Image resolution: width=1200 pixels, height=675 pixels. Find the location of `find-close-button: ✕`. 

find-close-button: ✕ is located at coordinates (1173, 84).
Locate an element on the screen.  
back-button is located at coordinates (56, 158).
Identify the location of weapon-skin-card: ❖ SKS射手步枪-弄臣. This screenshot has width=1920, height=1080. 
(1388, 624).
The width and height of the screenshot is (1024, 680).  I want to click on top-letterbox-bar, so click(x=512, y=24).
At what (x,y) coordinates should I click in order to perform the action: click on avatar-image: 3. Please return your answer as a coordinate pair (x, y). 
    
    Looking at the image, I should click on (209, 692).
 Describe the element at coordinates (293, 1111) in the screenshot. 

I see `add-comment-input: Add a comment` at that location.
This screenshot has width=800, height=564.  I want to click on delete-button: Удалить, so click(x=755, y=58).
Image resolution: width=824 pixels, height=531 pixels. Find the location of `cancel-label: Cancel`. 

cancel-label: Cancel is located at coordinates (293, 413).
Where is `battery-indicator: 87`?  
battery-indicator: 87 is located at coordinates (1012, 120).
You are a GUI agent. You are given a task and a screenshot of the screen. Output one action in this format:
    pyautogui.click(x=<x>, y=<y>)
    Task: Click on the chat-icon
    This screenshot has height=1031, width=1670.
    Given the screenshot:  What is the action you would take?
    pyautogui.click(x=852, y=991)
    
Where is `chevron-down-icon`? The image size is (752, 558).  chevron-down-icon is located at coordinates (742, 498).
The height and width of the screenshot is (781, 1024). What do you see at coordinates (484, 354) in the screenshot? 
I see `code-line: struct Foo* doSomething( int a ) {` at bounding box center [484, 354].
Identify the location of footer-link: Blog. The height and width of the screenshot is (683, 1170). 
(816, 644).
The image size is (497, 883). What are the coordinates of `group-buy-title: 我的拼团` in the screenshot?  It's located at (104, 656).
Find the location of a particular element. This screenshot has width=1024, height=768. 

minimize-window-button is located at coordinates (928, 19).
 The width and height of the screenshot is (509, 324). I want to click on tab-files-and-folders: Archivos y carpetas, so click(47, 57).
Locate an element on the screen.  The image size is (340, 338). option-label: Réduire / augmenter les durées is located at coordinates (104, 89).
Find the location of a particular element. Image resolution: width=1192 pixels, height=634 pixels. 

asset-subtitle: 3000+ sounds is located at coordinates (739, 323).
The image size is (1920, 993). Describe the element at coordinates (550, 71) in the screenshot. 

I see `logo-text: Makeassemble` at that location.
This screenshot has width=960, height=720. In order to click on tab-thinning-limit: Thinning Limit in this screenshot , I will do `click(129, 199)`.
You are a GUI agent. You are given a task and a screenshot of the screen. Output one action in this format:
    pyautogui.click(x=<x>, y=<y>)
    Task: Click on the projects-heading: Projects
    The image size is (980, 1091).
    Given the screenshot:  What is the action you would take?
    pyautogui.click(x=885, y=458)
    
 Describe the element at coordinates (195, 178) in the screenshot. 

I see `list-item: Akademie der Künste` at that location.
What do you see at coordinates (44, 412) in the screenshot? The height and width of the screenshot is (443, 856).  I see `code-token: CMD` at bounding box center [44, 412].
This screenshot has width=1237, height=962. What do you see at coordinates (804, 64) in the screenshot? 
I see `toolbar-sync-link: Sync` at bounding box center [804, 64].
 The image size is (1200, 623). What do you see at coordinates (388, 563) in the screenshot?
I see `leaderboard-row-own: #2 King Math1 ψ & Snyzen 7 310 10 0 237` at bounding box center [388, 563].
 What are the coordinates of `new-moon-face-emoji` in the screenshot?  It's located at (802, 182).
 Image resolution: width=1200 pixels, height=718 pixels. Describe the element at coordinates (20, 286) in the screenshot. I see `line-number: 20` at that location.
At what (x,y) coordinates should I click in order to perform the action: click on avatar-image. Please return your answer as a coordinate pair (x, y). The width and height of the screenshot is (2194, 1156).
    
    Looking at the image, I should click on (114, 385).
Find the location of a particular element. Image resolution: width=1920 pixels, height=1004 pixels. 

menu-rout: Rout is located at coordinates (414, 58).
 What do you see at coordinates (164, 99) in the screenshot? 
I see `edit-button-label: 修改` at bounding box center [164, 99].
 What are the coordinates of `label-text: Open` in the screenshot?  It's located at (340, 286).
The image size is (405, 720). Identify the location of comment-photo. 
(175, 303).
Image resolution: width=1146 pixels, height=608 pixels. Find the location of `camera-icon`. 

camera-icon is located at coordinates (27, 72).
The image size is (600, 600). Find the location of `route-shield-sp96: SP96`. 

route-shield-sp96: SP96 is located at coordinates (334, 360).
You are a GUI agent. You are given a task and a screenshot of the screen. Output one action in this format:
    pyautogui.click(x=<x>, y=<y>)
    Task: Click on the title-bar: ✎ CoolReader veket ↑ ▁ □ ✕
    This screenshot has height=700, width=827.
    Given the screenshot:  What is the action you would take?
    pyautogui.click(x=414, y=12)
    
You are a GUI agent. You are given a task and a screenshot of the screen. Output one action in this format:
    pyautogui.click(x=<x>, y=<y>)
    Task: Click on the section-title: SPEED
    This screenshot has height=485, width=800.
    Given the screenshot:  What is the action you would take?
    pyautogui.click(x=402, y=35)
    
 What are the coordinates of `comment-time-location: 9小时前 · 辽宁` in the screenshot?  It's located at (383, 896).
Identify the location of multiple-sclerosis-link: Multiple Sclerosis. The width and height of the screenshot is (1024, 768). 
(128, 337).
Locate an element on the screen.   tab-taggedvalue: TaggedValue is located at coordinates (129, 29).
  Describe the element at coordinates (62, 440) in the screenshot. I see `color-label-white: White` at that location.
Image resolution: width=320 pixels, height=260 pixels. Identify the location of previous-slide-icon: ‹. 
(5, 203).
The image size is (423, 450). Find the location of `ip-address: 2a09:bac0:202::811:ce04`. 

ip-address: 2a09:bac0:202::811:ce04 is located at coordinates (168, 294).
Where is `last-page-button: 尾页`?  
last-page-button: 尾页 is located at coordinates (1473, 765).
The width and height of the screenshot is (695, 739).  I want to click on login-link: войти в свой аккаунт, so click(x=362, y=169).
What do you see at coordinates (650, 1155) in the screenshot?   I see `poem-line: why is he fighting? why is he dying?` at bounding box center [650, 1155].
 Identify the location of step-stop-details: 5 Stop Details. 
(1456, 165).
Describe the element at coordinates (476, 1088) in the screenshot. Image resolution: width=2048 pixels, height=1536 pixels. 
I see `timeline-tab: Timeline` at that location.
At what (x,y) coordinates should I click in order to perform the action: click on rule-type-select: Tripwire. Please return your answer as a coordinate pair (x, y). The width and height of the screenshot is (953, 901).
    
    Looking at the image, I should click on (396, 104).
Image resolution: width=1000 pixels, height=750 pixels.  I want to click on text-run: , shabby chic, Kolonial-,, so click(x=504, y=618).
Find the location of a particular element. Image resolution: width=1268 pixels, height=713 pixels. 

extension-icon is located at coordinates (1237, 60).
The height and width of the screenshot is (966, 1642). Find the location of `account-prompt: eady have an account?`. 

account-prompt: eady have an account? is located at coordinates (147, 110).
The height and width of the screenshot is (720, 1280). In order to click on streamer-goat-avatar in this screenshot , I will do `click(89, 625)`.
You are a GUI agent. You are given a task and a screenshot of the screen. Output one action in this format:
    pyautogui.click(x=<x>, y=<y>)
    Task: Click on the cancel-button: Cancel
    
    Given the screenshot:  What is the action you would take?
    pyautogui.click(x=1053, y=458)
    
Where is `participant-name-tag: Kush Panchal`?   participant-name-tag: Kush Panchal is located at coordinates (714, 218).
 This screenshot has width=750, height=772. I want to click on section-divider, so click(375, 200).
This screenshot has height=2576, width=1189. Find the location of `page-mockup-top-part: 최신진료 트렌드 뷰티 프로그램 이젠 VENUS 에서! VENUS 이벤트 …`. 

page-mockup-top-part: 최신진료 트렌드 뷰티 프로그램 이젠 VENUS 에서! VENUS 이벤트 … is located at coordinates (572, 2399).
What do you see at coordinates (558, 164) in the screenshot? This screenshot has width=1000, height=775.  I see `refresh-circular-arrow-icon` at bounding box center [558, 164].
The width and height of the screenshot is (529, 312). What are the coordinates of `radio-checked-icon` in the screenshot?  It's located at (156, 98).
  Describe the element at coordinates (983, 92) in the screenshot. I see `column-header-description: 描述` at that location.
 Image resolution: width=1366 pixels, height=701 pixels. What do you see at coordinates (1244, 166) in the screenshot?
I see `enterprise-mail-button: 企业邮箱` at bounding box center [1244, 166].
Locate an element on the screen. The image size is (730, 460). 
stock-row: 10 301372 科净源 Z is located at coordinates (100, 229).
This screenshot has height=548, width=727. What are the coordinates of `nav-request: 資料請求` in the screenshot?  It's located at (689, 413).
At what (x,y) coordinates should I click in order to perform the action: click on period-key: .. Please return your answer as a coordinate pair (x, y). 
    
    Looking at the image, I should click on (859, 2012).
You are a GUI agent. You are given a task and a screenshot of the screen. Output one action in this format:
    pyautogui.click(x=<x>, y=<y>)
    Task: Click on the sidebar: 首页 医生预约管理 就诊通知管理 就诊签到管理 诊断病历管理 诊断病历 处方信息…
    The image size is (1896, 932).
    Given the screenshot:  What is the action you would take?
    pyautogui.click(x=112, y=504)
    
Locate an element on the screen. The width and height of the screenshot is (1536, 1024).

▶ Instruction
Can you print the lines of the listing above unchanged, beginning with the line that contains "Identify the location of step-stop-details: 5" and stopping after the line that contains "What do you see at coordinates (558, 164)"?

▶ Exercise solution
 Identify the location of step-stop-details: 5 Stop Details. 
(1456, 165).
Describe the element at coordinates (476, 1088) in the screenshot. Image resolution: width=2048 pixels, height=1536 pixels. 
I see `timeline-tab: Timeline` at that location.
At what (x,y) coordinates should I click in order to perform the action: click on rule-type-select: Tripwire. Please return your answer as a coordinate pair (x, y). The width and height of the screenshot is (953, 901).
    
    Looking at the image, I should click on (396, 104).
Image resolution: width=1000 pixels, height=750 pixels.  I want to click on text-run: , shabby chic, Kolonial-,, so click(x=504, y=618).
Find the location of a particular element. Image resolution: width=1268 pixels, height=713 pixels. 

extension-icon is located at coordinates (1237, 60).
The height and width of the screenshot is (966, 1642). Find the location of `account-prompt: eady have an account?`. 

account-prompt: eady have an account? is located at coordinates (147, 110).
The height and width of the screenshot is (720, 1280). In order to click on streamer-goat-avatar in this screenshot , I will do `click(89, 625)`.
You are a GUI agent. You are given a task and a screenshot of the screen. Output one action in this format:
    pyautogui.click(x=<x>, y=<y>)
    Task: Click on the cancel-button: Cancel
    
    Given the screenshot:  What is the action you would take?
    pyautogui.click(x=1053, y=458)
    
Where is `participant-name-tag: Kush Panchal`?   participant-name-tag: Kush Panchal is located at coordinates (714, 218).
 This screenshot has width=750, height=772. I want to click on section-divider, so click(375, 200).
This screenshot has height=2576, width=1189. Find the location of `page-mockup-top-part: 최신진료 트렌드 뷰티 프로그램 이젠 VENUS 에서! VENUS 이벤트 …`. 

page-mockup-top-part: 최신진료 트렌드 뷰티 프로그램 이젠 VENUS 에서! VENUS 이벤트 … is located at coordinates (572, 2399).
What do you see at coordinates (558, 164) in the screenshot? This screenshot has width=1000, height=775.  I see `refresh-circular-arrow-icon` at bounding box center [558, 164].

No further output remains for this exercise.